Variations and Modifications of the One-Arm Push-Up
1. Incline One-Arm Push-Up
Incline one-arm push-ups are the easier version of the exercise and one we recommend using to build strength and stability. Performing the movement at an incline allows you to press a smaller percentage of your weight, making it easier to practice proper technique even if you’re not that strong yet.
2. Eccentric-Only One-Arm Push-Up
Eccentric-only one-arm push-ups are another beginner-friendly variation you can use as a means of improving your strength and stability. Our muscles tend to be stronger in the eccentric portion, so utilizing it can help us develop the concentric strength we need for one-arm push-ups. The objective is to get yourself to the top position, remove one arm, and lower yourself slowly.
3. Wide-Stance One-Arm Push-Up
Wide-stance one-arm push-ups aren’t anything special because the objective is to spread your feet wide. Doing so can be beneficial for those struggling to maintain their balance while learning the one-arm push-up.
Mistakes to Avoid
A common mistake with one-arm push-ups is failing to retract your shoulder blades and keeping them down as you do the exercise. Many trainees start the movement well but gradually allow their shoulders to shrug up. Doing so isn’t good because it puts the shoulders in a compromised position. Avoid the error by consciously keeping your shoulders retracted and re-start a set if you can’t keep them in the position as you do reps.

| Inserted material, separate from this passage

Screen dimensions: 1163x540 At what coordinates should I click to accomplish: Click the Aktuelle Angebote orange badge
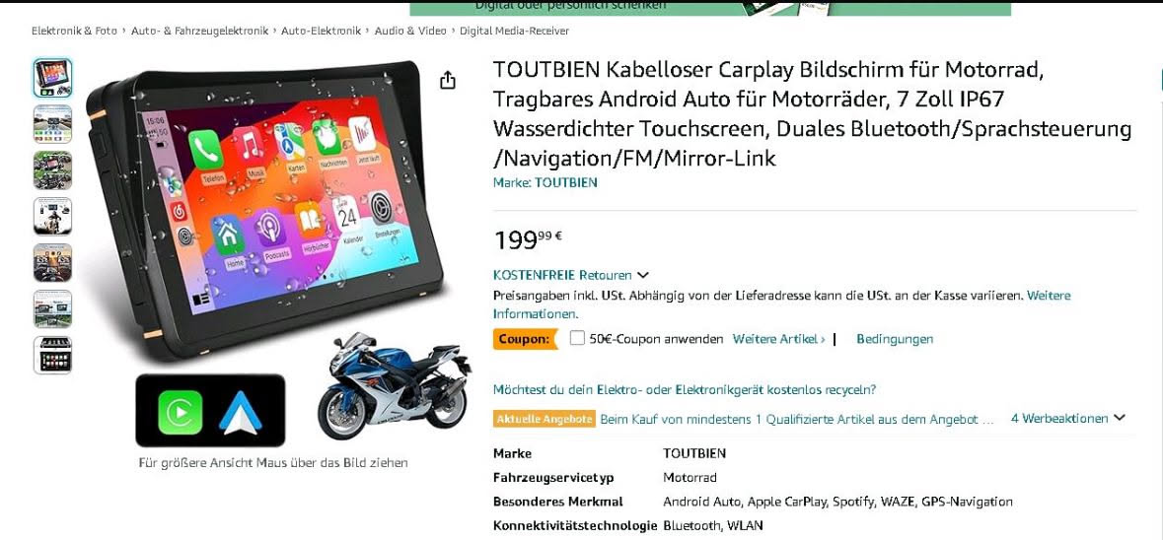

Another mistake with one-arm push-ups is training through a partial range of motion. Often, trainees would lower themselves a couple of inches and go back to the top. The problem is, doing so makes the exercise unnecessary because you’re looking for ways to make it easier. Learn to train through a full range of motion or do classic push-ups with good technique instead.
The third mistake with one-arm push-ups is allowing your hips to sag as you do the exercise. Many trainees start in a good position but fail to maintain it because their midsection gets fatigued. The problem is, sagging hips create instability and prevent you from doing the exercise effectively. We recommend including more core work if you struggle with maintaining your position. Hip thrusts, decline crunches, planks, and glute-ham raises are excellent options.
Similar Exercises to the One-Arm Push-Up
Chest dips are one of the most popular and effective bodyweight exercises you can do to strengthen your chest, shoulders, triceps, and core musculature. The objective is to grab a parallel bar, suspend yourself in the air, and maintain a rigid body position. From there, you have to lower yourself (dip) and push back to the top by engaging your upper body musculature.
Incline Bench Press (Dumbbell)
Incline dumbbell bench presses are an effective assistance exercise that strengthens your chest, triceps, shoulders, and midsection. The incline torso position shifts the emphasis to the clavicular head, allowing you to develop your upper chest more effectively (4). You can even make the exercise more identical to one-arm push-ups by holding a single dumbbell at a time.